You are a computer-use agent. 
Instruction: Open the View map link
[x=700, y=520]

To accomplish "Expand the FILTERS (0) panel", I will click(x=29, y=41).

════════════════════

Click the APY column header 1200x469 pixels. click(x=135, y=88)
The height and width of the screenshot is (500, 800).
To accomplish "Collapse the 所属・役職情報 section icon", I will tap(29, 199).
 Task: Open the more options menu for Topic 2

════════════════════

• What the exercise asks:
Retrieve every line above holding the word "click".

• Exercise answer:
To accomplish "Expand the FILTERS (0) panel", I will click(x=29, y=41).
Click the APY column header 1200x469 pixels. click(x=135, y=88)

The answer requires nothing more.